Was meine Kunst betrifft, so habe ich erfreut festgestellt, dass ich so ziemlich alle Materialien, die ich brauche, hier fast zum selben Preis wie in Paris bekomme. In letzter Zeit habe ich einen Perspektivrahmen benutzt. Du wirst das natürlich als ein Hilfsmittel der alten deutschen und italienischen Maler kennen, aber moderne Künstler werden ihn anders einsetzen. Es wird nicht lange dauern, bis mehr und mehr Künstler ihn nutzen. Oder vielleicht muss ich ihn auch deshalb anders verwenden, weil ich mit Öl male. Diese neuen Studien mit dem Rahmen begeistern mich. Ich würde es Dir gerne ausführlicher erklären, wenn es dich interessiert.
Hier in Arles sehe ich so viel Neues. Ich lerne eine Menge über mich selbst und über andere. Und im Gegenzug begegnet man mir mit unerwarteter Freundlichkeit. Ich fühle mich gesünder und stärker als jemals in Paris. Die Abstinenz bekommt mir. In diesem neuen Zustand sorge ich mich um die aktuelle Pariser Generation von Künstlern und ihre ungesunden Körper.
Vielleicht, wenn ich noch andere aus Paris in dieses Gelbe Haus einladen könnte, wäre es mir möglich, eine neue Generation glücklicherer und gesünderer Künstler zu inspirieren. An manchen Tagen träume ich sogar davon, eine Zweitwohnung einzurichten, in die Erschöpfte und Geknechtete flüchten könnten, um Heilung zu finden. Ein Ort der Ruhe auf dem Land für meine vernachlässigten Freunde.

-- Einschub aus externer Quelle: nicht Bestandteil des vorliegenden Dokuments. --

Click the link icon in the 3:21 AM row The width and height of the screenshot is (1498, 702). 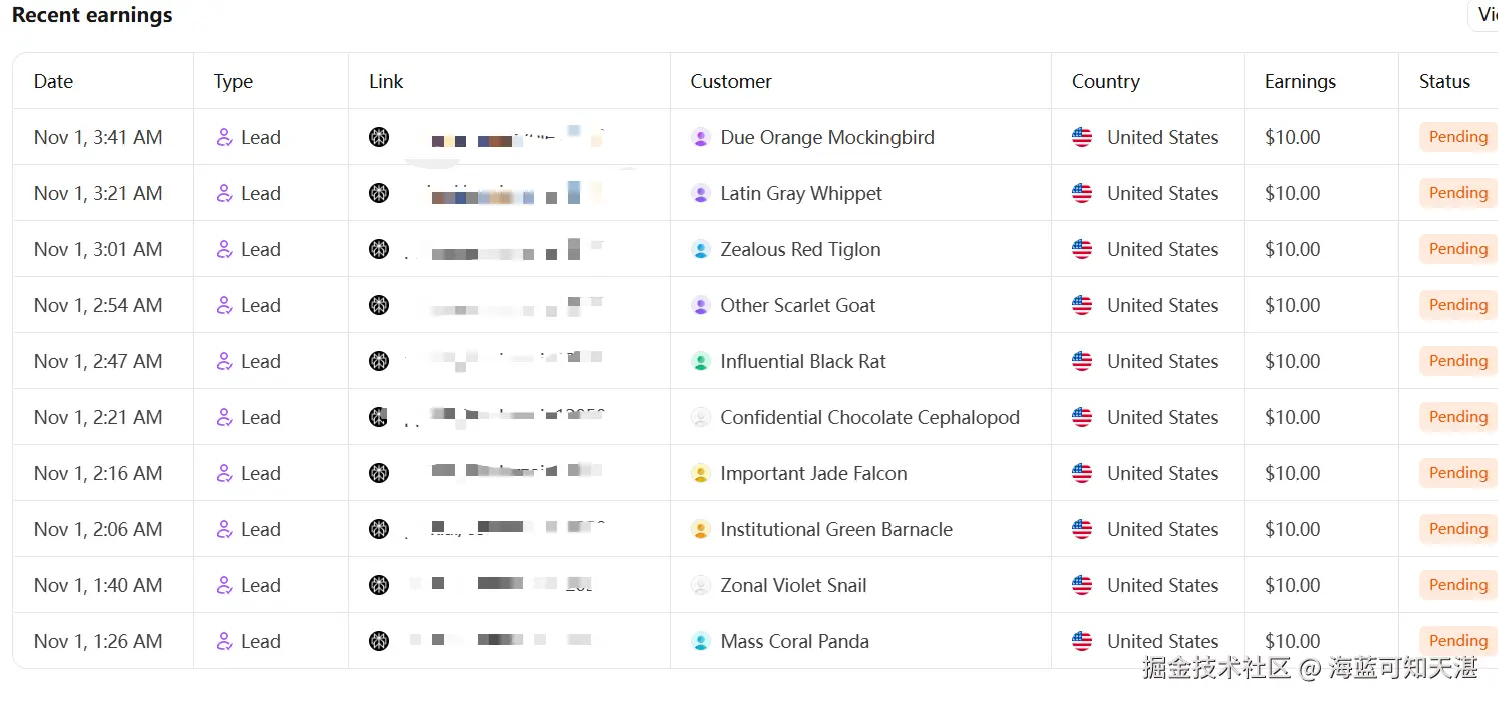coord(379,194)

An anderen Tagen bin ich schrecklich wütend auf mich selbst, wenn ich es für akzeptabel halte, selbst weniger krank oder weniger berauscht zu sein als andere Künstler. Hier kann mein Körper atmen und leben, aber er leidet auch unter der Reue, die mich oft heimsucht. Meine Geringschätzung Dir gegenüber war unverzeihlich, und doch suche ich Dein Mitgefühl.
Ich werde nicht mehr schreiben, denn ich bin mir weiterhin unsicher, ob Du meine Korrespondenz wünschst. Vielleicht könntest Du mir durch Theo eine Antwort zukommen lassen.